It is a rarity nowadays: Bipartisan and bicameral support for a substantive legislative reform. It currently exists for a temporary and possibly a permanent repeal of the unpopular Medicare sustainable growth rate, which threatened to impose a sharp decrease to the physician fee schedule of about 24 percent on Jan. 1.  

In early December, Congressional Democrats and Republicans reached agreement on a bipartisan budget deal that included a three-month "patch" that staved off the imminent reduction to the PFS. That short-term "doc fix," which raised PFS rates by 0.5 percent through March 2014, bought Congress some time to come up with a permanent solution.
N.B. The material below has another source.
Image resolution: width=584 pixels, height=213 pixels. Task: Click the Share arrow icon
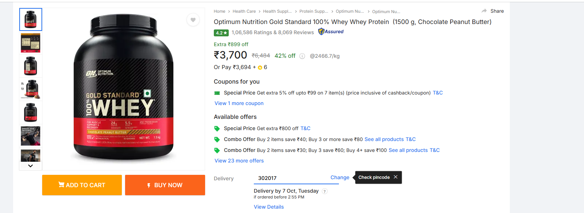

Then on Dec. 12, 2013, the House Ways and Means Committee and the Senate Finance Committee both approved bills that would reform the SGR. The House bill, the Medicare Patient Access and Quality Improvement Act of 2013 (most recently titled the SGR Repeal and Medicare Beneficiary Access Act of 2013), was approved by a vote of 39-0. The Senate bill, the SGR Repeal and Medicare Beneficiary Access Improvement Act of 2013, was approved by a voice vote. Neither bill has been approved by the full House or the Senate, but it is likely that some combination of the two pieces of legislation will be produced as a single bill that will be considered by both houses of Congress.

While the Congressional Budget Office's most recent estimate of the cost of a permanent repeal of the SGR — freezing PFS rates for 10 years — encouragingly dropped again in December, to $116.5 billion, the permanent doc fix that will be taken up by Congress will probably carry a price tag of about $150 billion. The CBO recently estimated the cost of the House bill at $153.2 billion, while the CBO's preliminary estimate for the Senate bill was $148.6 billion, the sum of $124.1 billion for repeal of the SGR and $24.5 billion for various extensions and other provisions that were added to the bill.

As with virtually all the previous legislative attempts to permanently repeal the SGR, neither bill identifies specific, realistic sources of funding — so-called "pay-fors" that would offset the increased government spending that repeal of the SGR would entail and allow the legislation to be deficit-neutral.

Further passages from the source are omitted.